MARY BERGHUIS, Warden,
Respondent-Appellee.


No. 06-2435

Appeal from the United States District Court
for the Eastern District of Michigan at Detroit.
No. 05-70188—Patrick J. Duggan, District Judge.
Argued: February 1, 2008
Decided and Filed: November 19, 2008
Before: MOORE, CLAY, and ROGERS, Circuit Judges.

_________________________
OPINION
_________________________

KAREN NELSON MOORE, Circuit Judge. Petitioner-Appellant Van Chester Thompkins, Jr. (“Thompkins”) appeals the district court’s denial of his petition for a writ of habeas corpus. Following a jury trial in 2002 in Michigan state court, Thompkins was convicted of first-degree murder, assault with intent to commit murder, and several firearms-related charges. After exhausting the state appeals process, Thompkins filed in the United States District Court for the Eastern District of Michigan a petition for a writ of habeas corpus, which the district court denied. The district court certified three claims for appeal: (1) whether Thompkins’s confession was obtained in violation of the Fifth Amendment when the police officers questioned Thompkins for nearly three hours, the officers described the interview as “very, very one-sided,” and the officers described Thompkins as “not verbally communicative” and as having “shared very limited verbal responses” while “[l]argely . . . remain[ing] silent”; (2) whether Thompkins’s right to due process was violated when the prosecution offered evidence of accomplice-witness Eric Purifoy’s jury verdict and guilty plea conviction on charges stemming out of the same incident giving rise to Thompkins’s charges; and (3) whether Thompkins was denied effective assistance of counsel when his counsel failed to request that the trial court instruct the jury that it could consider the evidence relating to the jury verdict and guilty-plea conviction of accomplice-witness Purifoy only in evaluating Purifoy’s credibility and not as substantive evidence of Thompkins’s guilt.

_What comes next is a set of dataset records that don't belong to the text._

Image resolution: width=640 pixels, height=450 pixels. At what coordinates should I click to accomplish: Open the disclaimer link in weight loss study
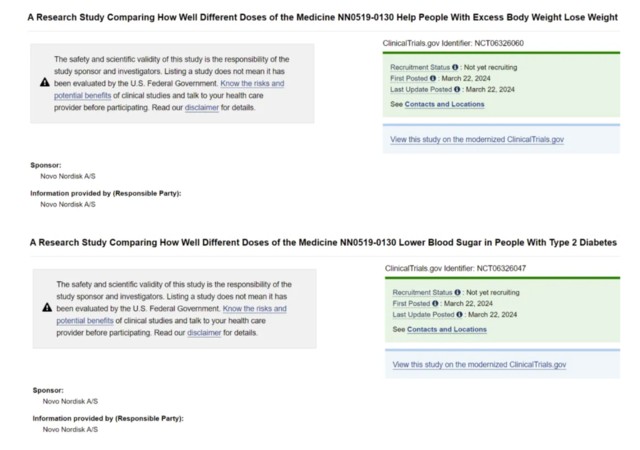click(201, 107)
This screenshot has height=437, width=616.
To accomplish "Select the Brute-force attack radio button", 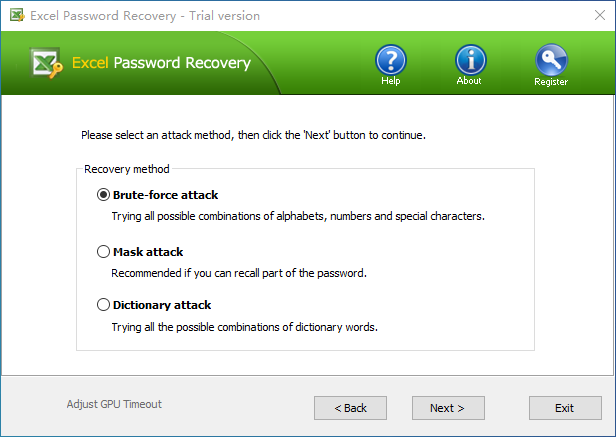I will [103, 195].
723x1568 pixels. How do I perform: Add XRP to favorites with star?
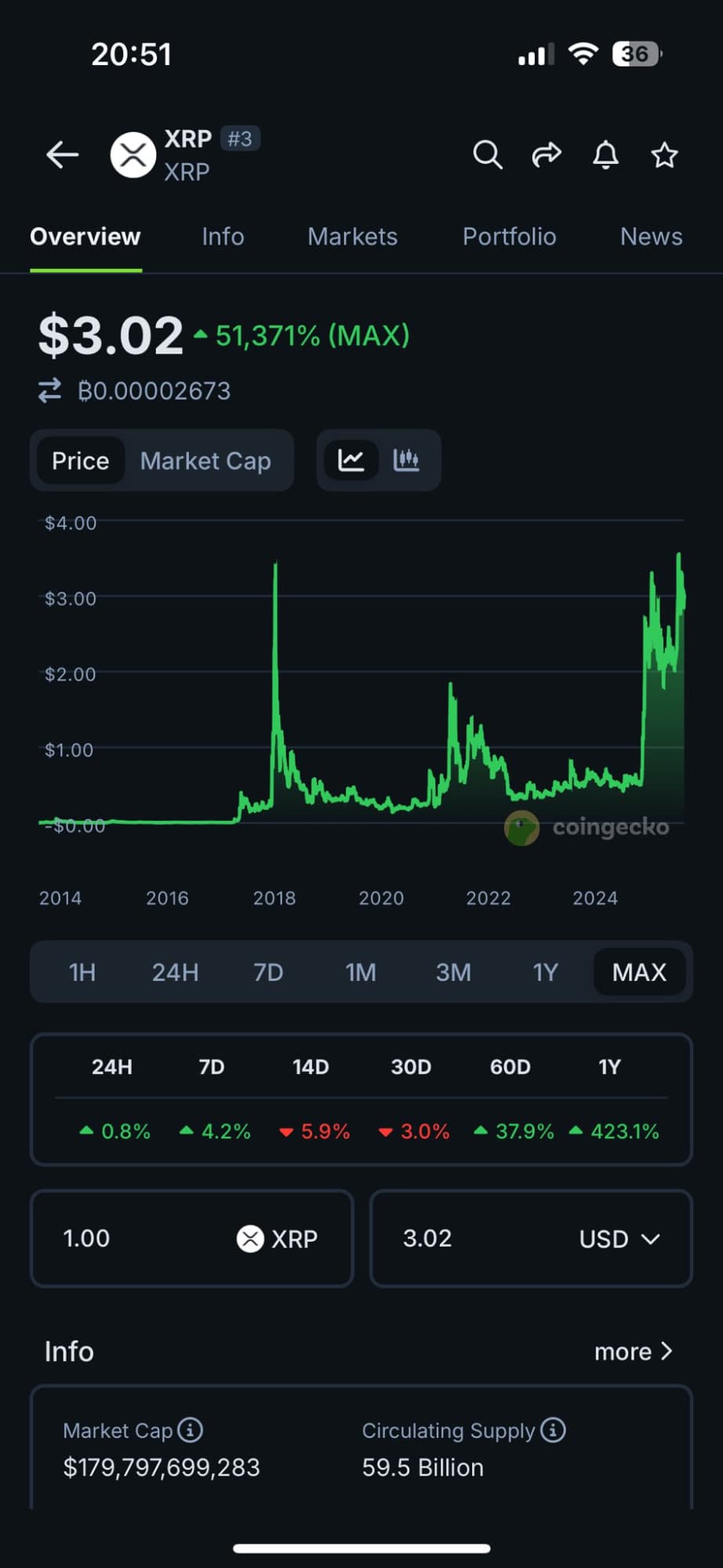pyautogui.click(x=664, y=155)
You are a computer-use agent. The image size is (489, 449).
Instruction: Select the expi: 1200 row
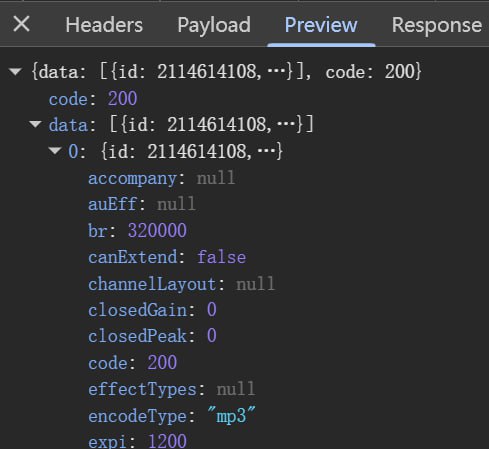pos(137,441)
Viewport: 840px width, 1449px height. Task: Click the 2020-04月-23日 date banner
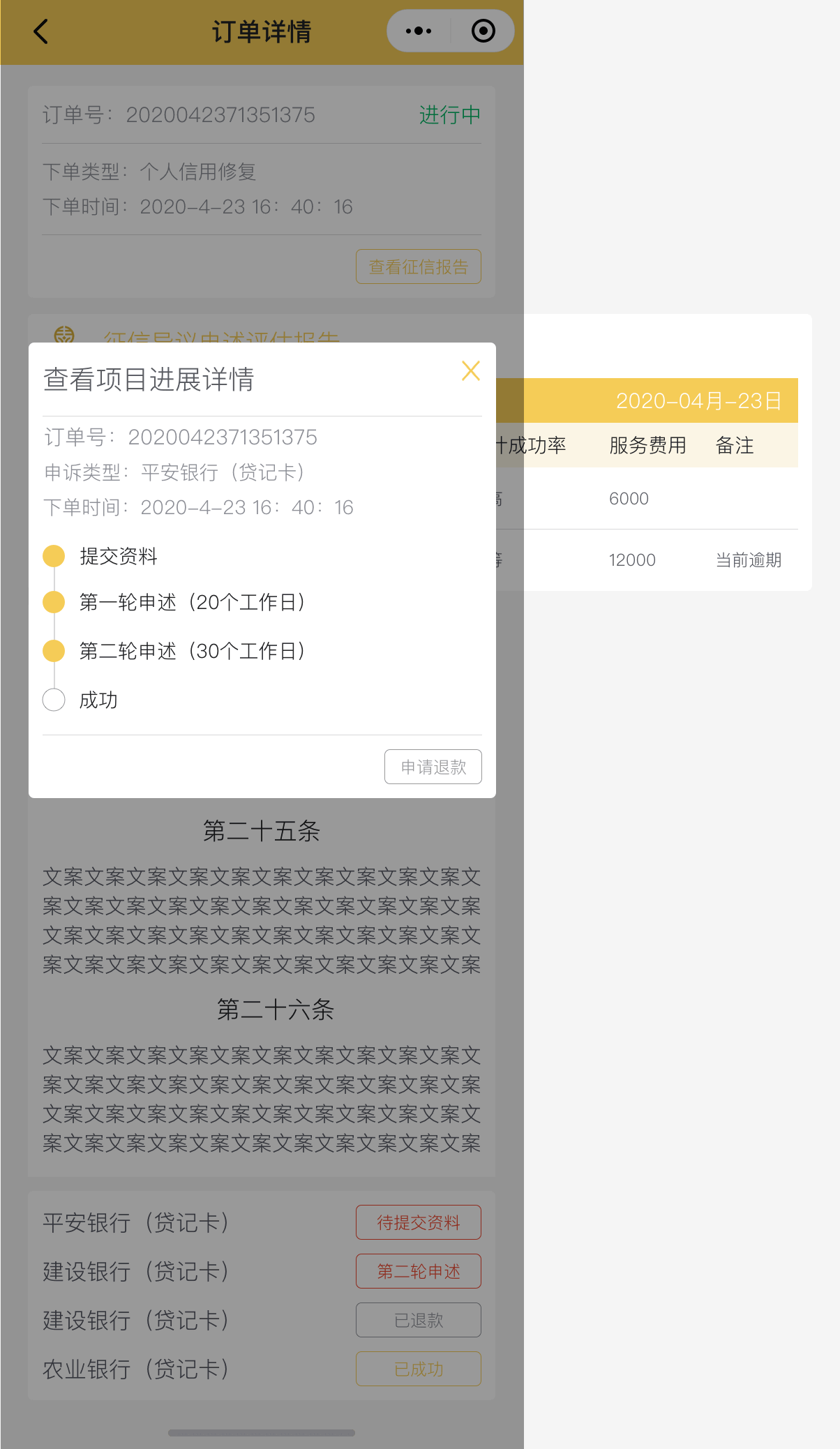tap(698, 400)
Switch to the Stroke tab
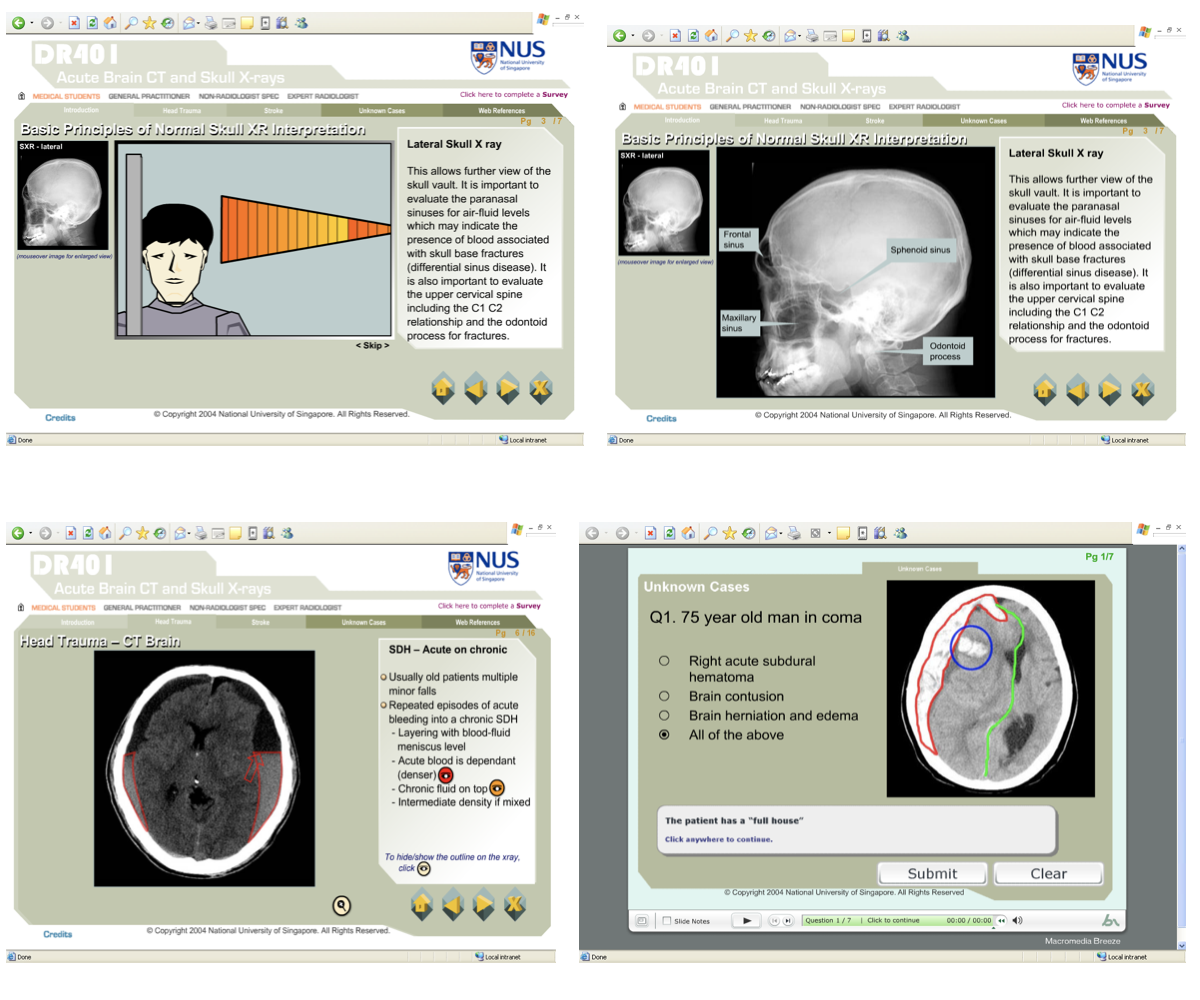This screenshot has width=1200, height=1000. tap(260, 621)
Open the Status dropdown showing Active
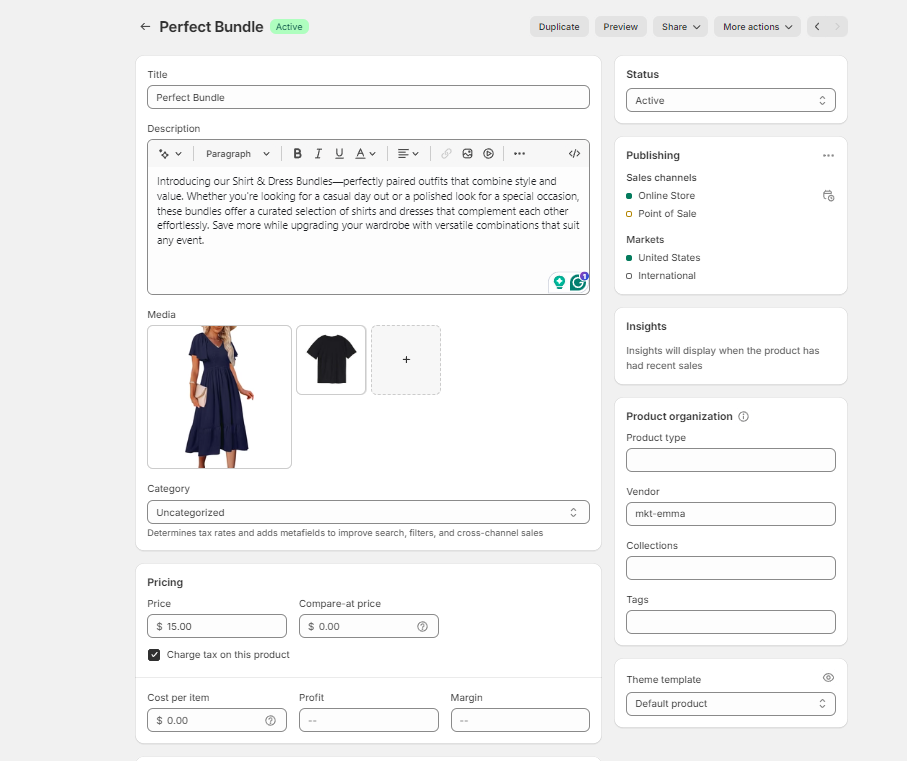The width and height of the screenshot is (907, 761). click(730, 100)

For the reasons discussed below, we AFFIRM the district court’s denial of Thompkins’s petition for a writ of habeas corpus as to his claim of prosecutorial misconduct, but we REVERSE the judgment of the district court denying relief as to his Fifth Amendment and ineffectiveassistance- of-counsel claims and REMAND the case with instructions that the district court order that Thompkins be released from state custody unless the State of Michigan commences a new trial within 180 days of the final federal-court judgment in this case.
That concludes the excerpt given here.